#### Your assignment:
Once you reach the line holding "Viewport: 809px width, 393px", write out that line and every later one exactly, ending with the last line of the data; write nothing else.

====== Source records ======

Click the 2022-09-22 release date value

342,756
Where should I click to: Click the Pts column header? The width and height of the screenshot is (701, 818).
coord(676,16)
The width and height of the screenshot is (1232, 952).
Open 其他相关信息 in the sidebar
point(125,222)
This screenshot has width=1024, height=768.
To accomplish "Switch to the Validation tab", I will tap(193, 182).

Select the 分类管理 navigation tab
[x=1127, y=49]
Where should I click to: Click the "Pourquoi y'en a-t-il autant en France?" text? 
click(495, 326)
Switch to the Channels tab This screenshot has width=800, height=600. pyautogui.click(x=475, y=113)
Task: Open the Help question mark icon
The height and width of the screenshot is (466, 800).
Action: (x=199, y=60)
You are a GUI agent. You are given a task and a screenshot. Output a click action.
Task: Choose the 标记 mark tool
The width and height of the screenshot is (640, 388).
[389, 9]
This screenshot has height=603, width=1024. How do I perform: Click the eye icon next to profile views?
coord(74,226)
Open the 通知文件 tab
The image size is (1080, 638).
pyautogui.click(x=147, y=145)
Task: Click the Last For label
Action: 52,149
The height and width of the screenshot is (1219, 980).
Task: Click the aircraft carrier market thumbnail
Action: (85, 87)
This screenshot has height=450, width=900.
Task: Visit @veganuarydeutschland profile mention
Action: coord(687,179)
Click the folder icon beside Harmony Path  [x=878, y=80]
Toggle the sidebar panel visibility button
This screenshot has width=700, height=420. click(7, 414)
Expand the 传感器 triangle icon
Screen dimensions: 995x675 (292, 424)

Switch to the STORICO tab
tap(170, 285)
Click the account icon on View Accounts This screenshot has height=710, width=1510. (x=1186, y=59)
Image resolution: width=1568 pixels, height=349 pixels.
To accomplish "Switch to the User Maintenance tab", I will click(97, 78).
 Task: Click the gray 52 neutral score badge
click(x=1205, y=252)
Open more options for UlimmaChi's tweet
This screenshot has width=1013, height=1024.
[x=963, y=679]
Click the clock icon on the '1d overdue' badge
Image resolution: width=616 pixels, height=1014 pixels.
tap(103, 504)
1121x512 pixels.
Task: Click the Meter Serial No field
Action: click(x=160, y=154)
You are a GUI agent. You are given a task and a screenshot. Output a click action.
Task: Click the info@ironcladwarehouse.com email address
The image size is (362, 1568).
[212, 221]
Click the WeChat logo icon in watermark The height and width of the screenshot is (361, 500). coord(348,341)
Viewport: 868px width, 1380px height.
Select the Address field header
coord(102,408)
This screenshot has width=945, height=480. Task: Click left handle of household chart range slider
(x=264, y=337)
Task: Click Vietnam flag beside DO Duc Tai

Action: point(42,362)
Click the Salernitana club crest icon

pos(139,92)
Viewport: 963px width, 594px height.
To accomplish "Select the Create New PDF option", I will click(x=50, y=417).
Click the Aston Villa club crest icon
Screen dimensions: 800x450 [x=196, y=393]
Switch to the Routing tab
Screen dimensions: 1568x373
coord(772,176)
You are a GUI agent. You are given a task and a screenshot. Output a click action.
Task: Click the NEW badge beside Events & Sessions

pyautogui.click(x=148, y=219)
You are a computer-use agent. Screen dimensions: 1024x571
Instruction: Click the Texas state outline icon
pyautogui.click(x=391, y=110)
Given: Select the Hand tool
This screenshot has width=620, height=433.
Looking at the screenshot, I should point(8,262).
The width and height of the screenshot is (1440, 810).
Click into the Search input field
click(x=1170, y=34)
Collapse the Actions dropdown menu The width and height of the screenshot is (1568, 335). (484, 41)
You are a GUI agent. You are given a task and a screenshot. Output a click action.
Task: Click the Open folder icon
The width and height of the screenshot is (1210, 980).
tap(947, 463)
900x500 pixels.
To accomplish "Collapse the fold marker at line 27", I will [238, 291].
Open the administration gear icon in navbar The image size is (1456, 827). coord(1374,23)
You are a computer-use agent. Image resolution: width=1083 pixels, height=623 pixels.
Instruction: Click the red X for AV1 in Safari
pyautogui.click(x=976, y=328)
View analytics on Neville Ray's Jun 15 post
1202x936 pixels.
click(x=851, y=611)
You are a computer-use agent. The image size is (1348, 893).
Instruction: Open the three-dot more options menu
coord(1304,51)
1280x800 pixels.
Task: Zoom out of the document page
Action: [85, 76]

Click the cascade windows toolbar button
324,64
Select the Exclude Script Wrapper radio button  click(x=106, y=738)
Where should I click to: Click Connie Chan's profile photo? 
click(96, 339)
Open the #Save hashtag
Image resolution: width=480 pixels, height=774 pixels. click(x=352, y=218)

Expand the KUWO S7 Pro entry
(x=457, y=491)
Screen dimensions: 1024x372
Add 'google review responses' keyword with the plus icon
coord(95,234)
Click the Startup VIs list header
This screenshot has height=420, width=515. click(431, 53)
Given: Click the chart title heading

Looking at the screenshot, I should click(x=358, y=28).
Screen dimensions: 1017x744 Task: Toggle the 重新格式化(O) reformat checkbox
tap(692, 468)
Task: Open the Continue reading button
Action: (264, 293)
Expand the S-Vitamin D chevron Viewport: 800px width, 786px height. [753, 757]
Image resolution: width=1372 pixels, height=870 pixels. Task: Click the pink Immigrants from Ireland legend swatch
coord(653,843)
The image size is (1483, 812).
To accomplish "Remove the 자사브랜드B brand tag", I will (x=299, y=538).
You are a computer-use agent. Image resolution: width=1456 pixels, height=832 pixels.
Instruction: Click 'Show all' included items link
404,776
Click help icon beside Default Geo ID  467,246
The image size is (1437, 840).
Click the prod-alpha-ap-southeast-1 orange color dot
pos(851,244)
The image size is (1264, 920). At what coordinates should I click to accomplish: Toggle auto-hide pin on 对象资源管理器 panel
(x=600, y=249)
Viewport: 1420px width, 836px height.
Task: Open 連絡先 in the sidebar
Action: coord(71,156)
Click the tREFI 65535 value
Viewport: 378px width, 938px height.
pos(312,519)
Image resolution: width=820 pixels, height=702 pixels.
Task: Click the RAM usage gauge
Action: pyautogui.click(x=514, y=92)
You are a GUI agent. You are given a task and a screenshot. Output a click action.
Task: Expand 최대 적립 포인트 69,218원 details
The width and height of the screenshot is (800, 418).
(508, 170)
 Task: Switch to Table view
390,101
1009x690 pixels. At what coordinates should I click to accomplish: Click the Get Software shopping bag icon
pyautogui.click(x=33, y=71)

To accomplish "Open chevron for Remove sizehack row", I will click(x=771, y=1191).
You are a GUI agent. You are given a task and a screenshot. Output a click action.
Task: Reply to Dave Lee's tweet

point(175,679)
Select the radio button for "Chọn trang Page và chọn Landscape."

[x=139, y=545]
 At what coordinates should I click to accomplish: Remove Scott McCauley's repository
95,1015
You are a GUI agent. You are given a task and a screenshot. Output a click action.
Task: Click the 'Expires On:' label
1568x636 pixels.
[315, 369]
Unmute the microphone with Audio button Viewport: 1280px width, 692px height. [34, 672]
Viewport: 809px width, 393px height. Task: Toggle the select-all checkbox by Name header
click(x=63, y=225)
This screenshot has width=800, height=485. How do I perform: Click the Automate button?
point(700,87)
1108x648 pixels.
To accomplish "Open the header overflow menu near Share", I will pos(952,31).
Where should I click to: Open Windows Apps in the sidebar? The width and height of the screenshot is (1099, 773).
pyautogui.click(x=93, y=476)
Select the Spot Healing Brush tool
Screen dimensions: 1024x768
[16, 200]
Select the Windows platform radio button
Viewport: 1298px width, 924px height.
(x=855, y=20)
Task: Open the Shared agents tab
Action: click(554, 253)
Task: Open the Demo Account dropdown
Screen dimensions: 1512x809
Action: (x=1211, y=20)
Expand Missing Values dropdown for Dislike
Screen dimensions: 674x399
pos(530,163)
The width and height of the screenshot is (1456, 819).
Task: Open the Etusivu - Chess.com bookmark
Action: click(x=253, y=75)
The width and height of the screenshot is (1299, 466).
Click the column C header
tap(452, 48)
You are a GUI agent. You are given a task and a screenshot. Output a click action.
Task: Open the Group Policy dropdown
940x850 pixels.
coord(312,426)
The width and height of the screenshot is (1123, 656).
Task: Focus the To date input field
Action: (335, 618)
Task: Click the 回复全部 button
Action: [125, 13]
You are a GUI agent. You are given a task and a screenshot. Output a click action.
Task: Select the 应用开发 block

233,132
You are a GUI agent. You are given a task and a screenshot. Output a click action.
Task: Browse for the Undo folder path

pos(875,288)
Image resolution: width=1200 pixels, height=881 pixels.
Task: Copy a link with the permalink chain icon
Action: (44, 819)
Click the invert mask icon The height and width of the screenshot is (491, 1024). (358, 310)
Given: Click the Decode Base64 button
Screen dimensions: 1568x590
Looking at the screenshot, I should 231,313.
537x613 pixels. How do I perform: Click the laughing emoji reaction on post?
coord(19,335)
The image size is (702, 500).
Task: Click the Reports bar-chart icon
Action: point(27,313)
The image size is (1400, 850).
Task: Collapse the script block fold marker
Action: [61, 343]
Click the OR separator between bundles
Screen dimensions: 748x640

======

#### Result below:
Viewport: 809px width, 393px height. Task: Toggle the select-all checkbox by Name header
click(x=63, y=225)
This screenshot has width=800, height=485. How do I perform: Click the Automate button?
point(700,87)
1108x648 pixels.
To accomplish "Open the header overflow menu near Share", I will pos(952,31).
Where should I click to: Open Windows Apps in the sidebar? The width and height of the screenshot is (1099, 773).
pyautogui.click(x=93, y=476)
Select the Spot Healing Brush tool
Screen dimensions: 1024x768
[16, 200]
Select the Windows platform radio button
Viewport: 1298px width, 924px height.
(x=855, y=20)
Task: Open the Shared agents tab
Action: click(554, 253)
Task: Open the Demo Account dropdown
Screen dimensions: 1512x809
Action: (x=1211, y=20)
Expand Missing Values dropdown for Dislike
Screen dimensions: 674x399
pos(530,163)
The width and height of the screenshot is (1456, 819).
Task: Open the Etusivu - Chess.com bookmark
Action: click(x=253, y=75)
The width and height of the screenshot is (1299, 466).
Click the column C header
tap(452, 48)
You are a GUI agent. You are given a task and a screenshot. Output a click action.
Task: Open the Group Policy dropdown
940x850 pixels.
coord(312,426)
The width and height of the screenshot is (1123, 656).
Task: Focus the To date input field
Action: (335, 618)
Task: Click the 回复全部 button
Action: [125, 13]
You are a GUI agent. You are given a task and a screenshot. Output a click action.
Task: Select the 应用开发 block

233,132
You are a GUI agent. You are given a task and a screenshot. Output a click action.
Task: Browse for the Undo folder path

pos(875,288)
Image resolution: width=1200 pixels, height=881 pixels.
Task: Copy a link with the permalink chain icon
Action: (44, 819)
Click the invert mask icon The height and width of the screenshot is (491, 1024). (358, 310)
Given: Click the Decode Base64 button
Screen dimensions: 1568x590
Looking at the screenshot, I should 231,313.
537x613 pixels. How do I perform: Click the laughing emoji reaction on post?
coord(19,335)
The image size is (702, 500).
Task: Click the Reports bar-chart icon
Action: point(27,313)
The image size is (1400, 850).
Task: Collapse the script block fold marker
Action: [61, 343]
Click the OR separator between bundles
Screen dimensions: 748x640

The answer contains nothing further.